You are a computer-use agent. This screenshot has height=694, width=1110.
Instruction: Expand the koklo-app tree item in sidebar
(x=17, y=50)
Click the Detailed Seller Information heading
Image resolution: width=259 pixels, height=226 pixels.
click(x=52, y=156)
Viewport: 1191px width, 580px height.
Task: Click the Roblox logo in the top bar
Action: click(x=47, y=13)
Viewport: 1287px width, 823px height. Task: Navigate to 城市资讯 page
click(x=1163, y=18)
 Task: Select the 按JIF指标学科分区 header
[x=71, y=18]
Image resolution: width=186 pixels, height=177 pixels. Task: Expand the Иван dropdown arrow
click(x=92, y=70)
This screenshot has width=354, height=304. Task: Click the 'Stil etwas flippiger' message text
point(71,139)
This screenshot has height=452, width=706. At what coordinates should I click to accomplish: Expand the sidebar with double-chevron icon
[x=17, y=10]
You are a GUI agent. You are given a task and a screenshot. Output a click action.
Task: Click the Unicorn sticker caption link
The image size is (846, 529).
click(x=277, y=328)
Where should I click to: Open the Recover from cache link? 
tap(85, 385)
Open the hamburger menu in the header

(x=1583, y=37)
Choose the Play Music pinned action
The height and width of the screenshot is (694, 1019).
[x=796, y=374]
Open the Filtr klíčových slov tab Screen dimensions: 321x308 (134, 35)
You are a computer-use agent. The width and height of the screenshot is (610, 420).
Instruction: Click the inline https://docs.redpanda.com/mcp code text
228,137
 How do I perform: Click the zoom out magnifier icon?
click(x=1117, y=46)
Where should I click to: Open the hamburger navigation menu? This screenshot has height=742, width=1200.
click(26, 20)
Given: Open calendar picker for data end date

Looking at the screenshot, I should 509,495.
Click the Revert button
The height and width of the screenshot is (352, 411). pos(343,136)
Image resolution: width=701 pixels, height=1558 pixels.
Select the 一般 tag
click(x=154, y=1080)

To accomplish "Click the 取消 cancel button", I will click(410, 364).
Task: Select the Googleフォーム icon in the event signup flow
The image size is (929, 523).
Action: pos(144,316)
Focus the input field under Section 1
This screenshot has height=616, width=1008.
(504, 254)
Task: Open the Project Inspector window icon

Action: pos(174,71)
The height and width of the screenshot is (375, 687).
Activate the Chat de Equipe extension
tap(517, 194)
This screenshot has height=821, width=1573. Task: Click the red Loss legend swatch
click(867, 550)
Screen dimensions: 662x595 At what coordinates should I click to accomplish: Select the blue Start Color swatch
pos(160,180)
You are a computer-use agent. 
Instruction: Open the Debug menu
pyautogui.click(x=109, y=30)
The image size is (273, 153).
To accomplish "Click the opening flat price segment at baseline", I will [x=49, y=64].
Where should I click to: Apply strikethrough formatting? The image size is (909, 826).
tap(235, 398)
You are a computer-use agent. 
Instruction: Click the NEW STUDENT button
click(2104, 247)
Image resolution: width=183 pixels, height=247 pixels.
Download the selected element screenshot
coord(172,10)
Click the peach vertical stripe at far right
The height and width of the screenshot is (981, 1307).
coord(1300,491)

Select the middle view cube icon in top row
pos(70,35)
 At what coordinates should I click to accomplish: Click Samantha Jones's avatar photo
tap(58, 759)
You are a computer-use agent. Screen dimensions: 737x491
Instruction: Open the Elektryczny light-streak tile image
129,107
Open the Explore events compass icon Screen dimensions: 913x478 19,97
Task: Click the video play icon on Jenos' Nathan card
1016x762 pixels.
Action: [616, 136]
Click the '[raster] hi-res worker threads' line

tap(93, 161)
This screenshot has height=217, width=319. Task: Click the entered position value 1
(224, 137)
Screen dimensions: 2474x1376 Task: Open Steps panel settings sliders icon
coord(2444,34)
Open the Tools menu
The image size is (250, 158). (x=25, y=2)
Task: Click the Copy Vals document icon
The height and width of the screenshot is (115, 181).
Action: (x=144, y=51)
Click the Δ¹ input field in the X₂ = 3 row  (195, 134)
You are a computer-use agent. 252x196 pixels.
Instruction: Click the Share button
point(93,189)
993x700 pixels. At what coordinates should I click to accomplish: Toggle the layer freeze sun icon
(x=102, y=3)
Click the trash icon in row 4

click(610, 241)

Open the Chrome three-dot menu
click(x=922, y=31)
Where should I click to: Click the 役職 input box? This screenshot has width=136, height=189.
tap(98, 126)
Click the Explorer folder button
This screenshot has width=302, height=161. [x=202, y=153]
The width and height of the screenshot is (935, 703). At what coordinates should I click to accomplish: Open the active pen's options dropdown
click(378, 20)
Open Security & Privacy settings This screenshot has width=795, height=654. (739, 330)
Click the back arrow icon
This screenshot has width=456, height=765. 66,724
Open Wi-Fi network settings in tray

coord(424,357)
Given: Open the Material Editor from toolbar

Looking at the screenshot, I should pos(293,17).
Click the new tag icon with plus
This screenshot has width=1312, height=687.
····················
Rewrite the rows from the line containing "Click the Δ¹" through the line containing "tap(98, 126)", both included, and keep the requests as they are. Scale every coordinate in the answers by 0.85 and round to whole numbers, with halves rounded up.

Click the Δ¹ input field in the X₂ = 3 row  (166, 114)
You are a computer-use agent. 252x196 pixels.
Instruction: Click the Share button
point(79,161)
993x700 pixels. At what coordinates should I click to accomplish: Toggle the layer freeze sun icon
(x=87, y=3)
Click the trash icon in row 4

click(519, 205)

Open the Chrome three-dot menu
click(x=784, y=26)
Where should I click to: Click the 役職 input box? This screenshot has width=136, height=189.
tap(83, 107)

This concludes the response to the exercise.